Exercise data section start

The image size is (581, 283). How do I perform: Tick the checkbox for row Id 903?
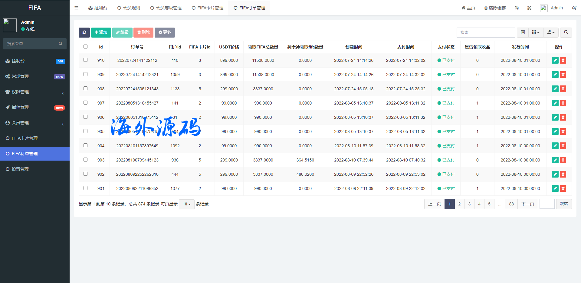click(85, 160)
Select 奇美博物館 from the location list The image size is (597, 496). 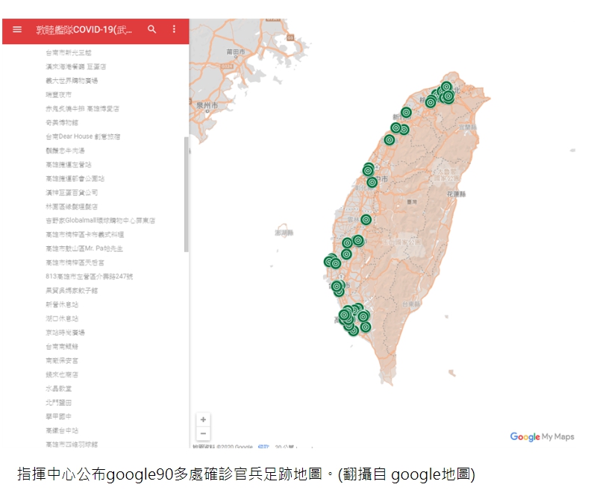tap(61, 122)
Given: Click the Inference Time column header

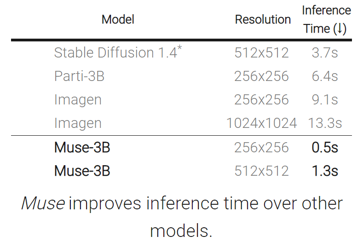Looking at the screenshot, I should [x=326, y=19].
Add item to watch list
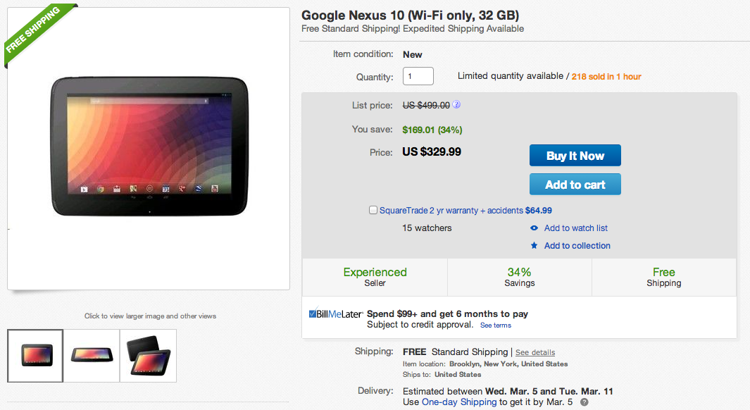750x410 pixels. 575,228
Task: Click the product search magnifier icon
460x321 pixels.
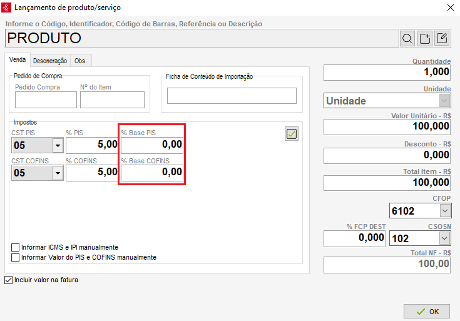Action: point(408,39)
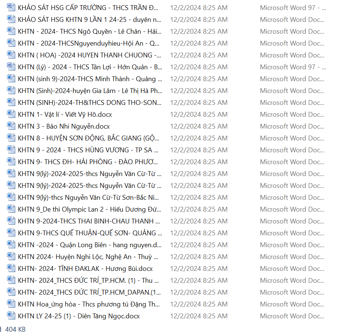Select the Word icon of KHTN LY 24-25 file
The width and height of the screenshot is (341, 335).
coord(11,316)
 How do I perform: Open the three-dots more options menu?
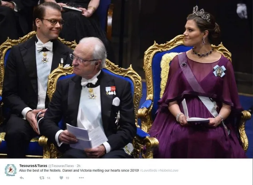81,178
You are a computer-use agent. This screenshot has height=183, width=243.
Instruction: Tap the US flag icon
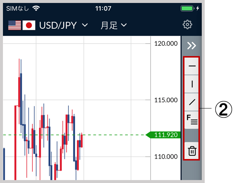pos(15,25)
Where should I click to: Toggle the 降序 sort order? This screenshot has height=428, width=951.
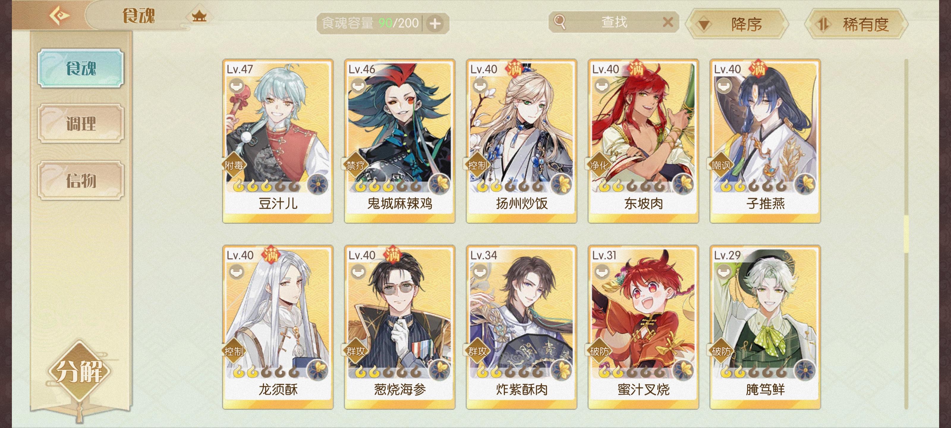coord(737,24)
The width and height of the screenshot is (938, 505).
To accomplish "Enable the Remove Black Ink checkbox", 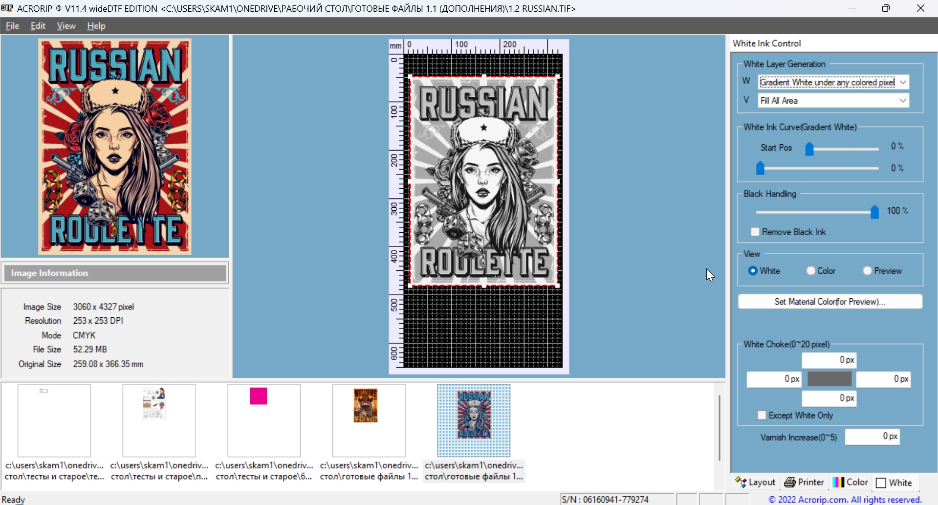I will tap(755, 232).
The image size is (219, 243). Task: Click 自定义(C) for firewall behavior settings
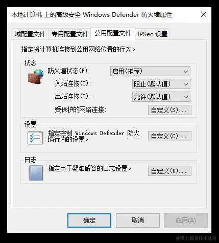[x=169, y=136]
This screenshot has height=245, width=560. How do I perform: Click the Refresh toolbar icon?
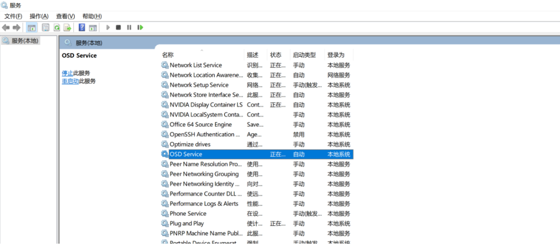point(57,28)
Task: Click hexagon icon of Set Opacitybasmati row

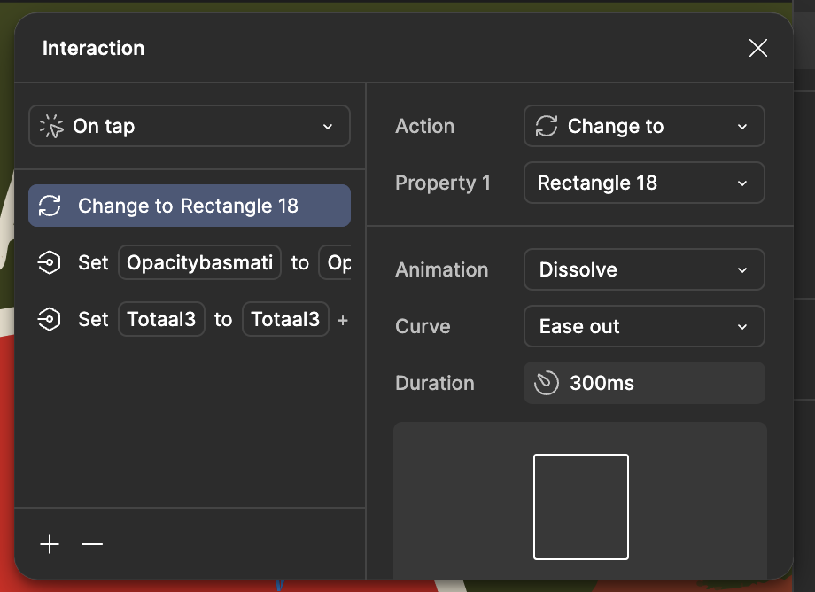Action: tap(50, 263)
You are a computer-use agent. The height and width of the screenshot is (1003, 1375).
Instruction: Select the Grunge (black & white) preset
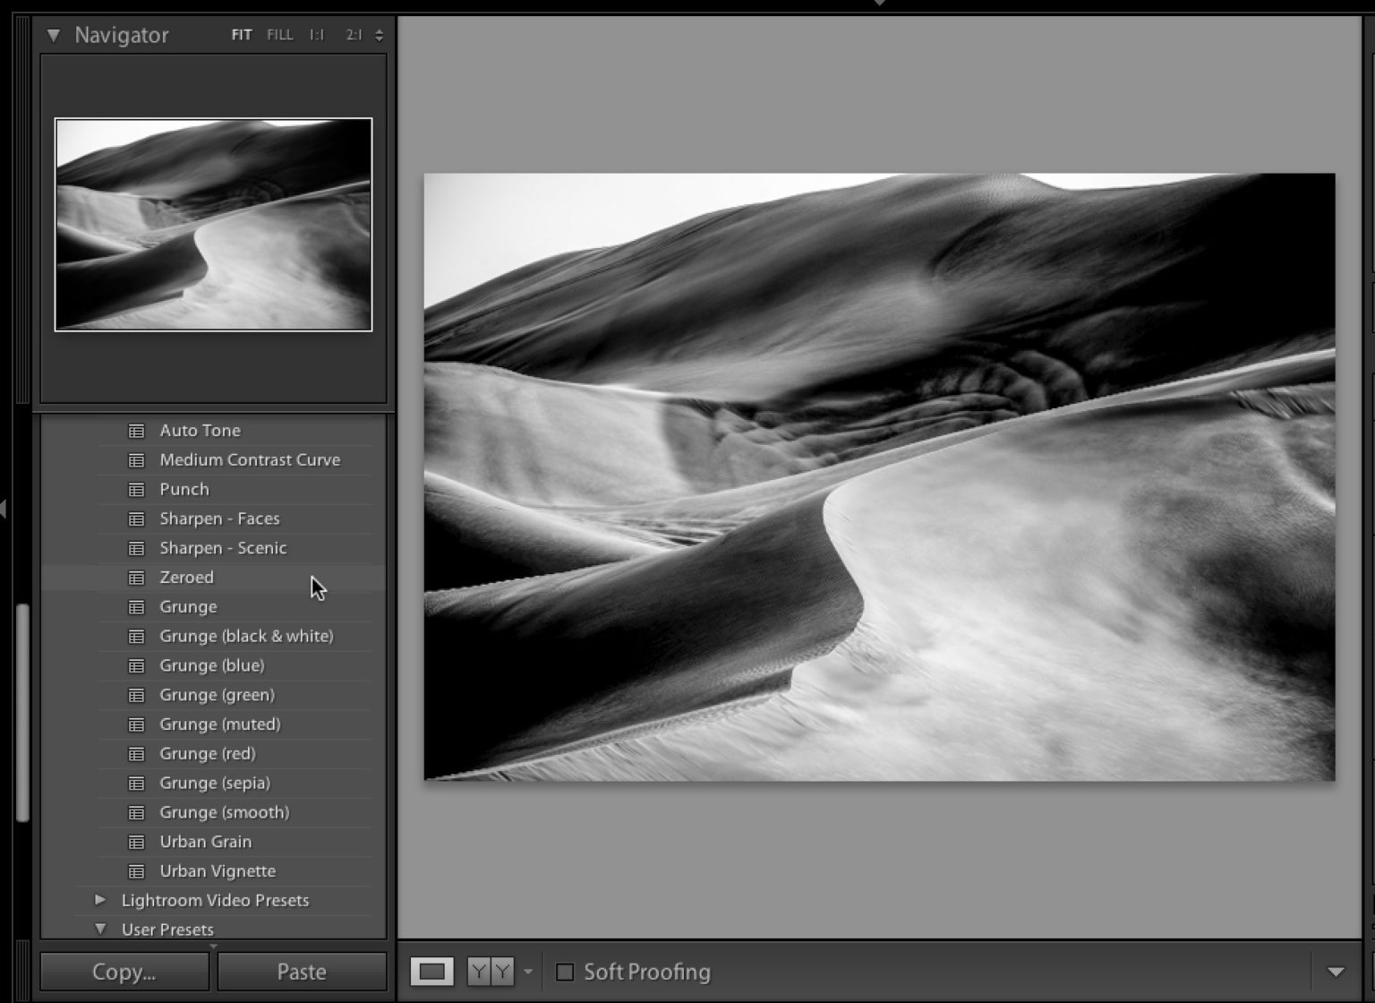[245, 636]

Exercise data section end

◆ Exercise directions ◆
Read the data above. Pull out each line in which the string "agent" appears.

◆ Output ◆
You are a computer-use agent. This screenshot has height=183, width=243.
You are a computer-use agent. The height and width of the screenshot is (1003, 1375).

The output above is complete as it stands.